-----Original Message-----
From: owner-spf-discuss(_at_)v2(_dot_)listbox(_dot_)com
[mailto:owner-spf-discuss(_at_)v2(_dot_)listbox(_dot_)com]On Behalf Of
Jonathan Gardner
Sent: Wednesday, June 30, 2004 2:46 PM
To: spf-discuss(_at_)v2(_dot_)listbox(_dot_)com
Subject: Re: [spf-discuss] What does PASS really mean?

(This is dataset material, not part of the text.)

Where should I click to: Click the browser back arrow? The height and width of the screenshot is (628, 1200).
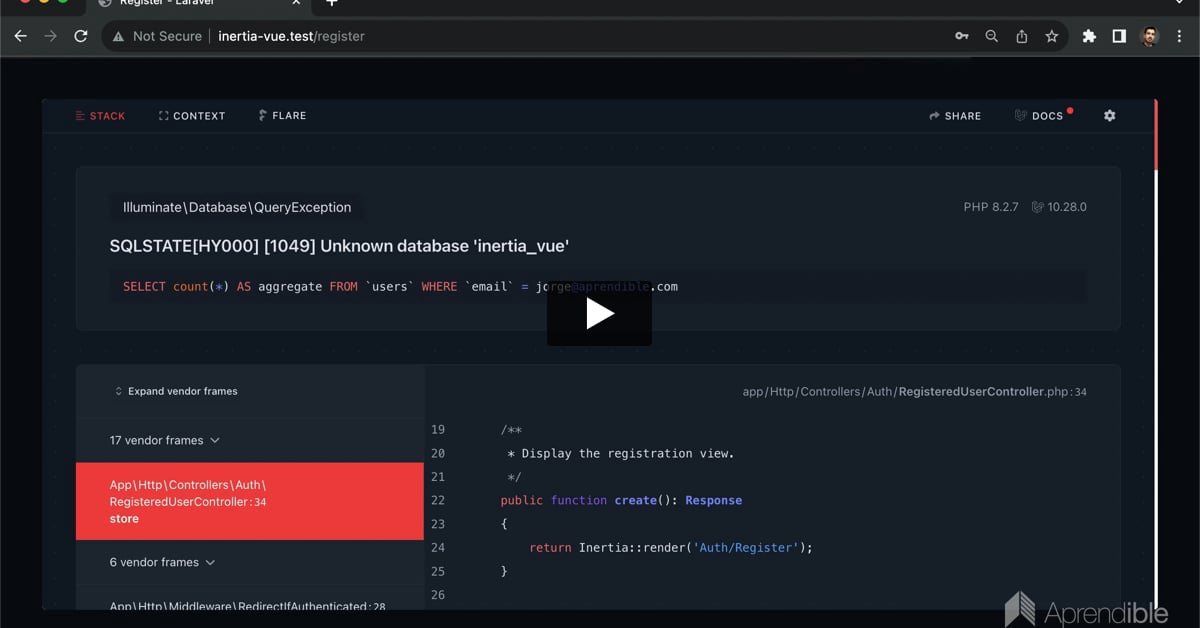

On Wednesday 30 June 2004 07:43 am, spf(_at_)kitterman(_dot_)com wrote:
A more sophisticated second question might be to ask "Does this server
allow you to send e-mail from domains other than the one associated with
your account with this company?" Default would be yes and if
they change
this one to no, then remove the ?'s as above. This covers the
case where
in addition to doing some type of SMTP auth, the service provider locks
down the domains or addresses from which e-mail can be sent.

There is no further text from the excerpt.